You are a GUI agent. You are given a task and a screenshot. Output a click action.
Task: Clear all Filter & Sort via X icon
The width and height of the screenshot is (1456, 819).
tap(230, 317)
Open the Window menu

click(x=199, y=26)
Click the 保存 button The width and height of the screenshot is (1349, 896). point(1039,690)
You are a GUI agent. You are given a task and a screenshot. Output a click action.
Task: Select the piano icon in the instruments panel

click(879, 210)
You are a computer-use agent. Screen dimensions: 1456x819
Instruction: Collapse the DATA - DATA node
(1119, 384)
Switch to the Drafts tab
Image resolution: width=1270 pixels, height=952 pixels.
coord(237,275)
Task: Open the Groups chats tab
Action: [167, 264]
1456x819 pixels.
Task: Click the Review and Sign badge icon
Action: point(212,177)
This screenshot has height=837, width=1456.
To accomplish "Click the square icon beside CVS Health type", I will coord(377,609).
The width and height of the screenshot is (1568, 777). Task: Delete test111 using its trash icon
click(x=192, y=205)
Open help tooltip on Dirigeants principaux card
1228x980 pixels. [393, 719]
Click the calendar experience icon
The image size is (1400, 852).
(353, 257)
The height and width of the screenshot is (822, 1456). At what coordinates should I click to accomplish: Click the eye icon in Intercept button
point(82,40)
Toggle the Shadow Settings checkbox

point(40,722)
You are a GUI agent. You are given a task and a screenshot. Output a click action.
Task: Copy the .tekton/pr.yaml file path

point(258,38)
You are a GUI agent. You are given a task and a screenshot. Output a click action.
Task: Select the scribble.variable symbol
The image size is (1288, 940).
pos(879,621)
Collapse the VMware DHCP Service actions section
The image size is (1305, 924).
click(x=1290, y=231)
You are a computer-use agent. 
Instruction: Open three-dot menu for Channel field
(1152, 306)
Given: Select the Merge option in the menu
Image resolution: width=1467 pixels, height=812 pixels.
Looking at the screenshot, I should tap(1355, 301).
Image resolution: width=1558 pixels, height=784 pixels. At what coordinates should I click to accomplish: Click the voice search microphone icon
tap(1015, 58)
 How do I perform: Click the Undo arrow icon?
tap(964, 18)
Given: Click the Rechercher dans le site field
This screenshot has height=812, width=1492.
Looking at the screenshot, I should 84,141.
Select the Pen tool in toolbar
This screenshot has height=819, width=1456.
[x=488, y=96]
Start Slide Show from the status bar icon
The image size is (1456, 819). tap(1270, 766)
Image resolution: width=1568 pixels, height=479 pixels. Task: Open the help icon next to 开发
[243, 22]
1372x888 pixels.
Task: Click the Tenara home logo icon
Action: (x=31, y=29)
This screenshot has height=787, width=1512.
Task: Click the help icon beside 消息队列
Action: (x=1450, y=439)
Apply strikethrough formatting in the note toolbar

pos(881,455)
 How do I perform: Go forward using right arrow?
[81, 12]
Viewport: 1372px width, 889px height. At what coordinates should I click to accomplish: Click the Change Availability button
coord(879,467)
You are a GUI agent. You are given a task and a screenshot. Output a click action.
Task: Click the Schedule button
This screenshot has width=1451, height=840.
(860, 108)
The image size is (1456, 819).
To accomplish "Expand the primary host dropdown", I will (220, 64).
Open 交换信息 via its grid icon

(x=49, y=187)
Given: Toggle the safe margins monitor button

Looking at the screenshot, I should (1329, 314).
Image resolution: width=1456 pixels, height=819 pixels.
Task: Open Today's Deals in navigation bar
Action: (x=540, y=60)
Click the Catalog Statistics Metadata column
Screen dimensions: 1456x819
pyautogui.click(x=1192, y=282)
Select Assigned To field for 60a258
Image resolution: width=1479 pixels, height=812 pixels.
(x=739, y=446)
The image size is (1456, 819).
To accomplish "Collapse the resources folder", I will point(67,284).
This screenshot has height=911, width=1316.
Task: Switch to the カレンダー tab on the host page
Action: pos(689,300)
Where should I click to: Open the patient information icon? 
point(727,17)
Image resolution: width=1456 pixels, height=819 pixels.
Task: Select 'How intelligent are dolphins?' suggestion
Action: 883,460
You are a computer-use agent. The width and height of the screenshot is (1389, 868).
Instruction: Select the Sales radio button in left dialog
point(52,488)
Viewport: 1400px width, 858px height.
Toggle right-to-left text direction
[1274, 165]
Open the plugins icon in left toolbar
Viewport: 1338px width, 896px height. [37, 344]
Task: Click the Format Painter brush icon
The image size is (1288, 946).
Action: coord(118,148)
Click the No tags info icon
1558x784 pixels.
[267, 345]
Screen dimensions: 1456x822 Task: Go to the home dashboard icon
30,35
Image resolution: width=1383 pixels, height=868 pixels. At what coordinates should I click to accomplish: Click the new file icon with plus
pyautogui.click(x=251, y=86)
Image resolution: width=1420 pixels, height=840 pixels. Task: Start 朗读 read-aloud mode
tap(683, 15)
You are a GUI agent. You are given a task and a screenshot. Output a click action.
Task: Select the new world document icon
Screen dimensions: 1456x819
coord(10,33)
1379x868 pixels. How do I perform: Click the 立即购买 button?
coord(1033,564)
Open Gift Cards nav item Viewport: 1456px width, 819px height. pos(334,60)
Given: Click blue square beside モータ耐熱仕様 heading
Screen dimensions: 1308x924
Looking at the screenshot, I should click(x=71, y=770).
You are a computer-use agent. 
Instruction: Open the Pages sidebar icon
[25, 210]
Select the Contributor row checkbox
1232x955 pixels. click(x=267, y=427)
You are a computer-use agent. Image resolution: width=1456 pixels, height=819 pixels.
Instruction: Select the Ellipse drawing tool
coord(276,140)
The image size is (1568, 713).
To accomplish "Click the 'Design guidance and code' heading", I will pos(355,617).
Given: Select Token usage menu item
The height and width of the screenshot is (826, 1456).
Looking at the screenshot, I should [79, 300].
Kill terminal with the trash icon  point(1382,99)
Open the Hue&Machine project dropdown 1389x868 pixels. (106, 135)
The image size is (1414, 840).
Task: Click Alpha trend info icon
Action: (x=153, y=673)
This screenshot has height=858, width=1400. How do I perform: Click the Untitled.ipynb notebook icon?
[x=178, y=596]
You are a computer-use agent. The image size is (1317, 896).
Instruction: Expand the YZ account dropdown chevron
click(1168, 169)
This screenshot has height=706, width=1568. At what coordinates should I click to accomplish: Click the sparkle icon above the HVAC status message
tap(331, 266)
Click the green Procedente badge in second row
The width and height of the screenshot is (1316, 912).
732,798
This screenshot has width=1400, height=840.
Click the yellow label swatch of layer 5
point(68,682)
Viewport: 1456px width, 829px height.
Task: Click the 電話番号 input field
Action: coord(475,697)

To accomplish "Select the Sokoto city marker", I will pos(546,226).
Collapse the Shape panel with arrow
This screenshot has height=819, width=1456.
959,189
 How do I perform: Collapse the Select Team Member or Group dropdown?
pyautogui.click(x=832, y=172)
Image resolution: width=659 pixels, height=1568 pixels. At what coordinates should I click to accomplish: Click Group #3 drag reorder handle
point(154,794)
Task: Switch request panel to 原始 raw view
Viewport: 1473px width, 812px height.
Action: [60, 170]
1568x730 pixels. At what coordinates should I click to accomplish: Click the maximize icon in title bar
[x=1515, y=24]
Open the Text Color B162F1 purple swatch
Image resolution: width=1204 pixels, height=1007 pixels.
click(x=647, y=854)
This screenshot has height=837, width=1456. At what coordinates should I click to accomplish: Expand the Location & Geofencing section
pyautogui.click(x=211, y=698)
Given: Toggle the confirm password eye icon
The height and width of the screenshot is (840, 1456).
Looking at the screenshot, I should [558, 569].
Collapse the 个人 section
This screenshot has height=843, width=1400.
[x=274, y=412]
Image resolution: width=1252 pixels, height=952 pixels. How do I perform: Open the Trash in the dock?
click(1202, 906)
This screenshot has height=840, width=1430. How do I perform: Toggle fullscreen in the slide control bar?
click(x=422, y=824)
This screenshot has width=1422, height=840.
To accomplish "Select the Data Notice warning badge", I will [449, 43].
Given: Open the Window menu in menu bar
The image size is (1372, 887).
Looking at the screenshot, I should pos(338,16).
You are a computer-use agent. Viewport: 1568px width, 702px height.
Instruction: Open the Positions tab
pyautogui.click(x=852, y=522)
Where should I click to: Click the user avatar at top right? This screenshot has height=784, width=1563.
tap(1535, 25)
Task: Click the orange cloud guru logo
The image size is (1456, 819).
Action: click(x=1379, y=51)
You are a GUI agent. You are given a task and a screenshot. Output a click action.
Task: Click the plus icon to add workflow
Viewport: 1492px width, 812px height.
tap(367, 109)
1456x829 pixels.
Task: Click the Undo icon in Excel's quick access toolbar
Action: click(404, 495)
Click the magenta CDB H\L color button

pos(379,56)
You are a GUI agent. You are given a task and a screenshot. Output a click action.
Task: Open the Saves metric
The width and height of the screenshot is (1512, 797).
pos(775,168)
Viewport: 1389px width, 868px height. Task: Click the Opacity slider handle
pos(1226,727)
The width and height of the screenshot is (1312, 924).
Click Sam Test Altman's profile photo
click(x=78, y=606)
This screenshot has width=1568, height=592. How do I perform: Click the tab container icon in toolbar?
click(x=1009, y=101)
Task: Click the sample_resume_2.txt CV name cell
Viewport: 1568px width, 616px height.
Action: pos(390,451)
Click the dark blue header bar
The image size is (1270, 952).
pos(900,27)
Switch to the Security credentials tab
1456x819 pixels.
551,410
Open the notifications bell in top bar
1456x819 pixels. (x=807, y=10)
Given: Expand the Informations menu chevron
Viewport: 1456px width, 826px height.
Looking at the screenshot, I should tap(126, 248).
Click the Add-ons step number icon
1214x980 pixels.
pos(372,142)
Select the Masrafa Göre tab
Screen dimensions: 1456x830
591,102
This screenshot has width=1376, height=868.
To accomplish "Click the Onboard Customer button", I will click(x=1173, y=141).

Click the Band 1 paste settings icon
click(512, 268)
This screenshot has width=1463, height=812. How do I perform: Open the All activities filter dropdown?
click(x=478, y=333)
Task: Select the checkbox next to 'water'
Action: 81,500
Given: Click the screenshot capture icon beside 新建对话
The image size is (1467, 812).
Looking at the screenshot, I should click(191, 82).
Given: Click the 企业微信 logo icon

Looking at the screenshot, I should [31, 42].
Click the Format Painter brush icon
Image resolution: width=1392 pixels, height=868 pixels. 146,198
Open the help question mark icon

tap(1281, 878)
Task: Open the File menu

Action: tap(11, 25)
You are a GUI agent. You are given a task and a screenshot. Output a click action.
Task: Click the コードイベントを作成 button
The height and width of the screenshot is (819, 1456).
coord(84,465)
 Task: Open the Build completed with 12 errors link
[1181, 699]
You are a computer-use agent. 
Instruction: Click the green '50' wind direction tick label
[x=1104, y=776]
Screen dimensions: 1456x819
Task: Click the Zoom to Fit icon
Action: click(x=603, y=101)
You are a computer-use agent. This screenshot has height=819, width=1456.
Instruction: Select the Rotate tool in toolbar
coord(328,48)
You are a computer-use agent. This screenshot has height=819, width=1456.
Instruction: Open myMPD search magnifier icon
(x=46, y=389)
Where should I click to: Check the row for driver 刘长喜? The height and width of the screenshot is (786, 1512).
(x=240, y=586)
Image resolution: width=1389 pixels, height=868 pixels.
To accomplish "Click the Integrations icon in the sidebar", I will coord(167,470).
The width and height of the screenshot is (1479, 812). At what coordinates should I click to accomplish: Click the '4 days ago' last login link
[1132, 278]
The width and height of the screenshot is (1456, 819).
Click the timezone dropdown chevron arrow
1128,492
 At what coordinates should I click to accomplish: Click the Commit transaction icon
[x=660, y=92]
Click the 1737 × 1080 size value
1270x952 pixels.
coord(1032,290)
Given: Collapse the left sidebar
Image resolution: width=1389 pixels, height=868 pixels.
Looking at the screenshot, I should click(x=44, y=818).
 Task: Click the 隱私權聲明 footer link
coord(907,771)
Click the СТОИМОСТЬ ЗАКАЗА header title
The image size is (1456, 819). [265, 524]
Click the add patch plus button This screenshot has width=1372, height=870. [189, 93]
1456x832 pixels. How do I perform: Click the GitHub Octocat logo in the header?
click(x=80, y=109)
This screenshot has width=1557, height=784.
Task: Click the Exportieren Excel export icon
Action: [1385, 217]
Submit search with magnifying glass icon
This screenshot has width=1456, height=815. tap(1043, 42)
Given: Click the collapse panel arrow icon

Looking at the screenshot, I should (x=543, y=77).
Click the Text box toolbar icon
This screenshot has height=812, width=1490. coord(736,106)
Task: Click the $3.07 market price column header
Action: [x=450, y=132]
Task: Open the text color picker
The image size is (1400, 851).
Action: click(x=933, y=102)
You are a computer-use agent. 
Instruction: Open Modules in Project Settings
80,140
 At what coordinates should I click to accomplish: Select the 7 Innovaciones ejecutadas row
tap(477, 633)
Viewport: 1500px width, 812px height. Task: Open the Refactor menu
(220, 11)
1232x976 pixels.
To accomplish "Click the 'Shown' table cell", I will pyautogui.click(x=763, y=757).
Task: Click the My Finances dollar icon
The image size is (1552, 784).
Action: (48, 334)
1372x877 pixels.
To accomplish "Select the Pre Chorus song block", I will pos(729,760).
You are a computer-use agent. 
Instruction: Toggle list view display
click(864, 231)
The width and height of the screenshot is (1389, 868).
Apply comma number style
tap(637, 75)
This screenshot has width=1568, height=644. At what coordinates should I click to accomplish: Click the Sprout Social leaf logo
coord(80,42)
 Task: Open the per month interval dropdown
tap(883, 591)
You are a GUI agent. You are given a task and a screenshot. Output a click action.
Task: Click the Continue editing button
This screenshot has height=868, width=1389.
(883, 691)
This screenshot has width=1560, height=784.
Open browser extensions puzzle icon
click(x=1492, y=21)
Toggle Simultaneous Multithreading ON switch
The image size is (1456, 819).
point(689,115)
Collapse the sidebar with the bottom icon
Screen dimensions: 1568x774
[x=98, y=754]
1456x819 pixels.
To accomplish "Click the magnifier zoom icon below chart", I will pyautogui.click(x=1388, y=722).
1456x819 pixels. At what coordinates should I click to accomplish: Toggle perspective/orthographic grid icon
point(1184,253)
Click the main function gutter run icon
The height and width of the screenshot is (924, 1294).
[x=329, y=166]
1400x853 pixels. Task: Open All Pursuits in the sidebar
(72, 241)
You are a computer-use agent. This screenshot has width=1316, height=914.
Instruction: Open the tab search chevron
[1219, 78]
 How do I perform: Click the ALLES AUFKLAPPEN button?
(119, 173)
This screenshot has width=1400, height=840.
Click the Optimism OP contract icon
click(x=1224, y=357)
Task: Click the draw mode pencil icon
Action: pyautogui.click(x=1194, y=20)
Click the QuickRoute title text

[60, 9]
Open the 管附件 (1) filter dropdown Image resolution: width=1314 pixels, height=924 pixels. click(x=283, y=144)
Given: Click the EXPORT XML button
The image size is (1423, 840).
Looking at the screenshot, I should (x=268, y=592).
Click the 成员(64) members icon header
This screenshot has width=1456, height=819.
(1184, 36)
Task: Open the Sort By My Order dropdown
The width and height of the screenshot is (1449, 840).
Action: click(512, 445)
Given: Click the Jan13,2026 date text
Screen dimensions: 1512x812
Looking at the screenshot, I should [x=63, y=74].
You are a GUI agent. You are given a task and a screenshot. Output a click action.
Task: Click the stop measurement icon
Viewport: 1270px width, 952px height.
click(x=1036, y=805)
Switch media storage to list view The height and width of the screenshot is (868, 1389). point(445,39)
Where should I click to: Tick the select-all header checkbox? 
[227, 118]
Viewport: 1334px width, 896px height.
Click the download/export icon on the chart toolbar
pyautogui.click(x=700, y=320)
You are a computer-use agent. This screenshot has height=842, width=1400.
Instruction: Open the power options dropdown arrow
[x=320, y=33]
-------
Only the lines holding the string "cell" are needed; copy each of them from the material above.

■ Task output:
Task: Click the sample_resume_2.txt CV name cell
To accomplish "Click the 'Shown' table cell", I will pyautogui.click(x=763, y=757).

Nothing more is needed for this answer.